For more than two decades, Danyale Gill sat in an Oregon prison on a 44-year sentence. Though he was in prison for a crime that he committed in 1998, it was a wrongful conviction in 1994 that enhanced his time in prison.

“When they arrested me, I was like ‘What did I do?’ They were like, ‘Well the police chief saw you do a shooting,’” Gill said.

According to Gill’s lawyers, then-Portland Police Chief, Charles Moose, was in the area at the time of a 1994 shooting incident. He claimed Gill was responsible for shooting at another man in Northeast Portland. Gill claimed he had an alibi for his whereabouts. We reached out to Portland Police for comment about this, but they respectfully declined.

“I knew everything was made up, everything was fabricated,” Gill said.

He was found guilty of attempted murder by a non-unanimous jury.

“I lost life completely the way that I knew it and it was done intentionally,” Gill said. “That was the part I couldn’t get over.”

When Gill was released, three years later, he said it was hard for him to transition back into society.

“I was also mad, like really enraged about going to prison and I was like ‘okay, how can I get back at society?’” Gill said. “I was like, ‘Okay I’ll sell drugs.’”

The Oregon Innocence Project tells us that one year after being released, he was living in his car when he was stopped by police. He fled on foot and shot at police. He was found guilty by another non-unanimous jury. Due to the guilty verdict from his prior conviction, he was considered a “dangerous offender.” This sentencing enhancement led to Gill receiving a 44-year sentence.

“I felt like this sentence is unjust because it’s based on something I did not do in the past,” Gill said.

That’s where the Oregon Innocence Project stepped in. Alex Meggitt, a staff attorney with the OIP, picked up Gill’s case.

“He wrote to us about his 1994 case,” Meggitt said. “We reviewed the document he sent us and some of his original trial material and we thought he had a credible claim of innocence that was worth investigating further.”

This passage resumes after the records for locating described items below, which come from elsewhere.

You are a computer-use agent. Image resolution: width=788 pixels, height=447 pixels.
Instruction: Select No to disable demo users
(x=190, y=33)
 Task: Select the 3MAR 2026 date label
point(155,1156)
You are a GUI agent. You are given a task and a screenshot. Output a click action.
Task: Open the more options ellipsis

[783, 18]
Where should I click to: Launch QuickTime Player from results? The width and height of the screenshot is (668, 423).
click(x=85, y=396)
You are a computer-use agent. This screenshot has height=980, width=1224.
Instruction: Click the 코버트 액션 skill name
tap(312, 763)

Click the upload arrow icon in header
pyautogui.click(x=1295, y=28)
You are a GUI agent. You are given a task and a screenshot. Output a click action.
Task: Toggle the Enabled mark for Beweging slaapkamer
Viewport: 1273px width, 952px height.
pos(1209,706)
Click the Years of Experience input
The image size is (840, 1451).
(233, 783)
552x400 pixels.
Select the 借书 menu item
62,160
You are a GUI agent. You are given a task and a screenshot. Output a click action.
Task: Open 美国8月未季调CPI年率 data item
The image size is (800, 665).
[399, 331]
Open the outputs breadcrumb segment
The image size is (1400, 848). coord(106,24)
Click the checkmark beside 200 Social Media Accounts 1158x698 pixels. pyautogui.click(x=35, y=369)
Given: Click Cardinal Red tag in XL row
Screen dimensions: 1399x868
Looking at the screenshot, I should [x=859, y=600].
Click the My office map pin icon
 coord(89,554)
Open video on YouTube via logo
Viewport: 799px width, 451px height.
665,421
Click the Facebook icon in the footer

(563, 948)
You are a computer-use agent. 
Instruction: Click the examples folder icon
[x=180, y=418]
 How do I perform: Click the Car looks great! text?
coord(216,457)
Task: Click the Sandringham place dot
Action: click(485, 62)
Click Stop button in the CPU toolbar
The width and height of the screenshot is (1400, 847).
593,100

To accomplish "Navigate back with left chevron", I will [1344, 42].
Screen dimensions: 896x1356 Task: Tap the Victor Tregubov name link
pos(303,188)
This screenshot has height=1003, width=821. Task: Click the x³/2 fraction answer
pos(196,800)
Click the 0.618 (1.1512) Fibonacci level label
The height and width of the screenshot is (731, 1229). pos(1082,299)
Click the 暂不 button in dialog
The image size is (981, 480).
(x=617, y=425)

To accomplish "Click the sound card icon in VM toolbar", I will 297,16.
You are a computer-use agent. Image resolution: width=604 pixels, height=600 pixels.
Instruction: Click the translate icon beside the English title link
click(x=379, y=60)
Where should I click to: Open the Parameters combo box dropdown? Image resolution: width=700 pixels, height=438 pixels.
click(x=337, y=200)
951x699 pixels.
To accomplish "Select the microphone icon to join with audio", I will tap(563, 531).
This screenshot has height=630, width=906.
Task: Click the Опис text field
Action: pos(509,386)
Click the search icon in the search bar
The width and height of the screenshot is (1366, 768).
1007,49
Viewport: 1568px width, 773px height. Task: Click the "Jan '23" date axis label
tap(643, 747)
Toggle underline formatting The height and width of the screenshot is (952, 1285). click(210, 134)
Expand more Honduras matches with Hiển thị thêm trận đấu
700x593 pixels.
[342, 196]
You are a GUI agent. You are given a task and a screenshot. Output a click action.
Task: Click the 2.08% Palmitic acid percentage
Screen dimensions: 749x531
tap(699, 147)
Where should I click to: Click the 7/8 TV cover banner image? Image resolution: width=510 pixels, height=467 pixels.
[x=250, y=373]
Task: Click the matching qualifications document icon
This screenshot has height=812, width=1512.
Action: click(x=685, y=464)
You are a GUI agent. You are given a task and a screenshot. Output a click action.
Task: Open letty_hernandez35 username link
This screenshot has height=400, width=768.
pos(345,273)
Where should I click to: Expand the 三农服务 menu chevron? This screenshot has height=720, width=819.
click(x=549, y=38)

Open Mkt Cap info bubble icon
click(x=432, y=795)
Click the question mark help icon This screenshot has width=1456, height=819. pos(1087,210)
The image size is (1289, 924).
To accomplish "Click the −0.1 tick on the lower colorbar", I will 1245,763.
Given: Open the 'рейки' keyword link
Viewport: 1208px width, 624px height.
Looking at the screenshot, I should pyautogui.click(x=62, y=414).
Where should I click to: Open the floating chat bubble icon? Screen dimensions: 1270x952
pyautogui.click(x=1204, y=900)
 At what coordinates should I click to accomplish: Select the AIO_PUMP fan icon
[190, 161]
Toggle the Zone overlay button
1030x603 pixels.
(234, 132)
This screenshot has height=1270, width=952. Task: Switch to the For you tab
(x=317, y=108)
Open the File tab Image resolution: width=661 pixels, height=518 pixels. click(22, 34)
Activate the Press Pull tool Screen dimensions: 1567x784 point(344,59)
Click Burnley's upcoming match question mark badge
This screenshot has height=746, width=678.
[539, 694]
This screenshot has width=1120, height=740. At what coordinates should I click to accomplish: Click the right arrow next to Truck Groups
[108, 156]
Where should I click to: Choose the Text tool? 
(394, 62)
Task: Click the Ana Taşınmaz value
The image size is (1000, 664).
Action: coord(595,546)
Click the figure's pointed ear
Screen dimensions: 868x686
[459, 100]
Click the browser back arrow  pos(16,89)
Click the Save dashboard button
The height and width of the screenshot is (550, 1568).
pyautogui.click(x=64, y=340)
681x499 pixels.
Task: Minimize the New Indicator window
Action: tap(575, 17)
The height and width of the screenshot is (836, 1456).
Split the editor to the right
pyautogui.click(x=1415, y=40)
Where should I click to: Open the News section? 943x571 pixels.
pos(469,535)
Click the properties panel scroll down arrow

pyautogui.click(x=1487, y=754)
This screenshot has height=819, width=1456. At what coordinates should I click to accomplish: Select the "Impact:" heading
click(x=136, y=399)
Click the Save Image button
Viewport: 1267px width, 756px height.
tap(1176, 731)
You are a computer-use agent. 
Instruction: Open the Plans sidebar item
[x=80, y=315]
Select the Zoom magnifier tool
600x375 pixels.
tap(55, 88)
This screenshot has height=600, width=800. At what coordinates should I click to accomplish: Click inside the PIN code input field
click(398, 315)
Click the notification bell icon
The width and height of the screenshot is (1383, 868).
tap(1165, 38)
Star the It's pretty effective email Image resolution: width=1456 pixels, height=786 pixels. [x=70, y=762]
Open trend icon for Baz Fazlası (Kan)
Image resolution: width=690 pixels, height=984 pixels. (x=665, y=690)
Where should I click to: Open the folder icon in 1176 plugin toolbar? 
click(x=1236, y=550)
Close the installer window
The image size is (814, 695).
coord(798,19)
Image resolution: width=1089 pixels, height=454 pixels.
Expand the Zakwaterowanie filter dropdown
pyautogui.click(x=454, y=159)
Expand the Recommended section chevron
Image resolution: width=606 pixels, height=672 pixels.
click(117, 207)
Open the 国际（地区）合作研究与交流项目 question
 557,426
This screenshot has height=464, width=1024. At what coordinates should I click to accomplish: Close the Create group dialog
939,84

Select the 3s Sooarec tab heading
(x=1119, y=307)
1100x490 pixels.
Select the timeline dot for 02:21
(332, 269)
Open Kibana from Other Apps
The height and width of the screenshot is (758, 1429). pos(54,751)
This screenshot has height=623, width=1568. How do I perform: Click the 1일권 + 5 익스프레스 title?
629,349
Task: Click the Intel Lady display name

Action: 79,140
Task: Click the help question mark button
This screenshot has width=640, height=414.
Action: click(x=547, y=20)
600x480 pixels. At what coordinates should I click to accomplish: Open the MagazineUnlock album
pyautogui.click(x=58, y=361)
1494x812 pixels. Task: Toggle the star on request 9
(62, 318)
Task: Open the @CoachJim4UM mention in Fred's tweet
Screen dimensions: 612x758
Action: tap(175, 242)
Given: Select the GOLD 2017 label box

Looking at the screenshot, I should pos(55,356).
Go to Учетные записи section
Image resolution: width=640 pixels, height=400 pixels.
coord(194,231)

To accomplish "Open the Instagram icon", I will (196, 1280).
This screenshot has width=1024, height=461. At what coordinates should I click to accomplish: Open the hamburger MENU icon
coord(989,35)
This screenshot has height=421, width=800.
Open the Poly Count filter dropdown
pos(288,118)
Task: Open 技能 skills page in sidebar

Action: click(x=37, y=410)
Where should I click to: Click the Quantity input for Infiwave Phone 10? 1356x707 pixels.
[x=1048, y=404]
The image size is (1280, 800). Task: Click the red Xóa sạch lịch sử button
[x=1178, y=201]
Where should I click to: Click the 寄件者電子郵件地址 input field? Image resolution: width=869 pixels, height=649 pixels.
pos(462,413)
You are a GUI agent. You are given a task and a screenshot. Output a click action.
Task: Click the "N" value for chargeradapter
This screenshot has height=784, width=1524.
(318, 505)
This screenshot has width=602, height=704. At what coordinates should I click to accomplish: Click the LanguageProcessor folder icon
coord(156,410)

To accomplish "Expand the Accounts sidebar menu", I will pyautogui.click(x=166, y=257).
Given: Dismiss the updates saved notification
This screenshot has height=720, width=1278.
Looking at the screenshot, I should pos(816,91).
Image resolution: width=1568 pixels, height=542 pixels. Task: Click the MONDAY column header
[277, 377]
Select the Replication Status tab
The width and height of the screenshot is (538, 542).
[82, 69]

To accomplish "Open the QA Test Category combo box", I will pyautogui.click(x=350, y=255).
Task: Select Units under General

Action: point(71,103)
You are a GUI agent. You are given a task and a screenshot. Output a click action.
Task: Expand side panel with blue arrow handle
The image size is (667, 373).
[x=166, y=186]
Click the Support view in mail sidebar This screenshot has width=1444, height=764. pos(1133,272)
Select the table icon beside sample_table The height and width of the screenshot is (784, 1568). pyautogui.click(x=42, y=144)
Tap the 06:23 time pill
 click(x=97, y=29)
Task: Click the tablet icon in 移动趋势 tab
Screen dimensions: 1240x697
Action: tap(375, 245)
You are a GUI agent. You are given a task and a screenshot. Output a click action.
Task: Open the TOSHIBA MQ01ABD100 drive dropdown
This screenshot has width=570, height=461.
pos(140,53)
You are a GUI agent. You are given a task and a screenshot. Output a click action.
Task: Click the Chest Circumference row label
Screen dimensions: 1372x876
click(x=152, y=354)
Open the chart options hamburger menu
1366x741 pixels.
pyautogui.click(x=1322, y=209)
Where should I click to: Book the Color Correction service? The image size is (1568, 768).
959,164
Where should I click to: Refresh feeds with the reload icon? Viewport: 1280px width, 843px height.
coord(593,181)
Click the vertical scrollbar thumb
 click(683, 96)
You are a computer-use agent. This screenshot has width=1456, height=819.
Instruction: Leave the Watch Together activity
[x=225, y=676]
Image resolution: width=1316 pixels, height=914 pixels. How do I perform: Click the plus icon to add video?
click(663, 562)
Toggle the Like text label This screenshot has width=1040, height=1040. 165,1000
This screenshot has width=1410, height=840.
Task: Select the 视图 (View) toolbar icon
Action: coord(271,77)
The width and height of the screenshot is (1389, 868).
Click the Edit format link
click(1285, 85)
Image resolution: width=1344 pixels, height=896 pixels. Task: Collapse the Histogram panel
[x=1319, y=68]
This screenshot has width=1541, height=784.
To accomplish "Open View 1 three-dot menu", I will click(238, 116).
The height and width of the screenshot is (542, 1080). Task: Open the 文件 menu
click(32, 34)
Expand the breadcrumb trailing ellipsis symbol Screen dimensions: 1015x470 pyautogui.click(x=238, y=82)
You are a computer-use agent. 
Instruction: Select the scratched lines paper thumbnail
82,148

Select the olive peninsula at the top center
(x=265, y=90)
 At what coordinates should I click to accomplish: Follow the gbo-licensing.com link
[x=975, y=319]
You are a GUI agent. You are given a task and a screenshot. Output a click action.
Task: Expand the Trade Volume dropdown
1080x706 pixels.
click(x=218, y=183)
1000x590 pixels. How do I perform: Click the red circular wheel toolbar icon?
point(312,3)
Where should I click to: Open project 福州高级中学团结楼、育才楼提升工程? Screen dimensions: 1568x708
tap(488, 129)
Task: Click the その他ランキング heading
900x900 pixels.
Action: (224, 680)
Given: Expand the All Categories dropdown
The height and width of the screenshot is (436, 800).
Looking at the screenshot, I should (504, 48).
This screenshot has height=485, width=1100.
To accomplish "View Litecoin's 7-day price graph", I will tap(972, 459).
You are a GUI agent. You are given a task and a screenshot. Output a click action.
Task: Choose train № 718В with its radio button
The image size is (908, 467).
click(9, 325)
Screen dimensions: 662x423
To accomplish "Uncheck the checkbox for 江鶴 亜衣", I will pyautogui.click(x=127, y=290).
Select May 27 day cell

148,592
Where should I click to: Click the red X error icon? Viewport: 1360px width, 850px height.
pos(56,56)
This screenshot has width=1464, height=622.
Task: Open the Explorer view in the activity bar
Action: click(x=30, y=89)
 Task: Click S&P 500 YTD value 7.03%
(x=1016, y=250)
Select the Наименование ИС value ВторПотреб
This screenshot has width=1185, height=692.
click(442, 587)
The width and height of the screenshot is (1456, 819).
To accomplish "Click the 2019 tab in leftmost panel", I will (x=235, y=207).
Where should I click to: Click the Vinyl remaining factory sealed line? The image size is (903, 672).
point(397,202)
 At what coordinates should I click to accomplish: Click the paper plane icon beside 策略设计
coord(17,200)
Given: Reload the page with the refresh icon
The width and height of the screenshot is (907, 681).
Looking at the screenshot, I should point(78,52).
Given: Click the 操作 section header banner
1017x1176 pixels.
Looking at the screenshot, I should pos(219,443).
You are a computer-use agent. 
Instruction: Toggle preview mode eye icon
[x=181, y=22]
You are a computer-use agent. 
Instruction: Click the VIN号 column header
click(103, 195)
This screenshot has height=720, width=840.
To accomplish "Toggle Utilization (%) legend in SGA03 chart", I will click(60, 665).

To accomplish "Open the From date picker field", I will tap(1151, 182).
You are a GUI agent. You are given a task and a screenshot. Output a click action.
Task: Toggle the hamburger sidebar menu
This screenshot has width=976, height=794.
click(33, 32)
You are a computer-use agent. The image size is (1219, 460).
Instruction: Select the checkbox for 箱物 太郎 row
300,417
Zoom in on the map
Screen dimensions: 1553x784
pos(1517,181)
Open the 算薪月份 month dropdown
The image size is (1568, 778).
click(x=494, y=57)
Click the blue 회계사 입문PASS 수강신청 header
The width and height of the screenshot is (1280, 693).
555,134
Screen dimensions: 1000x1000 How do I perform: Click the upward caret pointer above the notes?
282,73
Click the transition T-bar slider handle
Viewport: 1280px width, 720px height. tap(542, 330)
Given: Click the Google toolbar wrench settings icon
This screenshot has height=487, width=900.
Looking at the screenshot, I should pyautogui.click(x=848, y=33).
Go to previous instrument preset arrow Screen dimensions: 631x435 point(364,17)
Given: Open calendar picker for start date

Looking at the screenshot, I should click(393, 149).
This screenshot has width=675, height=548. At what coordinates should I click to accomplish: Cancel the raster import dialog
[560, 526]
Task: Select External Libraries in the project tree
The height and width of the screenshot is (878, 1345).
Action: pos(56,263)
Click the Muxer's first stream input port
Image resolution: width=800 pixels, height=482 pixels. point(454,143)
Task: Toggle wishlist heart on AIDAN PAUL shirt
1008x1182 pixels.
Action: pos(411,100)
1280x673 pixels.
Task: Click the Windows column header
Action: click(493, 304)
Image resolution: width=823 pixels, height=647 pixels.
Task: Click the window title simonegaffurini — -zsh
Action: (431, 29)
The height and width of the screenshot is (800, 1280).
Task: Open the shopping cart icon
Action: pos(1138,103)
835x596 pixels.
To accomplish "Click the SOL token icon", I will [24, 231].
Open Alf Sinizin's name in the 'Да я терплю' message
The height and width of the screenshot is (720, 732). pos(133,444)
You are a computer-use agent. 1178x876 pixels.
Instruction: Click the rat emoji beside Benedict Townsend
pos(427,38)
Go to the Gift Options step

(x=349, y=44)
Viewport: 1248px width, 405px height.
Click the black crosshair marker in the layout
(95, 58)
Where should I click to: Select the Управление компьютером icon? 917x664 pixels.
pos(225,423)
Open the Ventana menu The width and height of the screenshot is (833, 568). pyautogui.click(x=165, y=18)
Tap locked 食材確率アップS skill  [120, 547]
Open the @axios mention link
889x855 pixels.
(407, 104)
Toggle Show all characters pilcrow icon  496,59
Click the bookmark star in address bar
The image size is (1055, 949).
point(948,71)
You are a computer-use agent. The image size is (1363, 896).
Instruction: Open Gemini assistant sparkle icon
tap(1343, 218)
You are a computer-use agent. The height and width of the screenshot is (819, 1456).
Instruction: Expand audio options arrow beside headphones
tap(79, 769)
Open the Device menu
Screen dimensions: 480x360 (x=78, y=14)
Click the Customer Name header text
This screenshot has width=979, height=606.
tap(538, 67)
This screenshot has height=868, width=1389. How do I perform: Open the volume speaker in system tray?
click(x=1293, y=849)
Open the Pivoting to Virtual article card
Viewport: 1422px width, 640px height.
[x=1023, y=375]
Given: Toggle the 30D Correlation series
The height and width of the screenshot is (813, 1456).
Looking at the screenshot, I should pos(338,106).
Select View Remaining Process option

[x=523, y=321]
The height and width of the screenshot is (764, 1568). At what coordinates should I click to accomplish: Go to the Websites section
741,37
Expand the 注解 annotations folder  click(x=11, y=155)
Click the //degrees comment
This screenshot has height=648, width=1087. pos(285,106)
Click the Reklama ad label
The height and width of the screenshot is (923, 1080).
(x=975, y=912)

Meggitt said after months of talking to witnesses, obtaining an affidavit from the person who said he was the shooter in the 1994 case, and working with the District Attorney’s Office’s Justice Integrity Unit, a Multnomah County Judge agreed to release Gill from prison on Sept. 22. He walked free nearly a week later. The judge also ordered a dismissal of the 1994 conviction. The 1998 sentence was resolved by a plea of time served, according to Meggitt. The District Attorney’s Office sent FOX 12 a statement:

“In this case, we agreed that the convictions in Mr. Gill’s 1994 case could be dismissed as part of a global resolution with his 1998 case. We did not opine as to Mr. Gill’s innocence.”

“Not only are you helping individuals who have been wrongfully convicted but you’re also pointing out systemic errors that enabled the wrongful convictions in the first place,” Meggitt said.

“If it’s done intentionally, you can’t forgive something that’s done intentionally,” Gill said. “Accident you can forgive. It was an accident. But when it’s done intentionally, how do you forgive that when you’re life has been turned upside down completely.”

Gill currently has housing and plans on looking for a job. He also is pursuing his interests such as getting an education in starting a small business.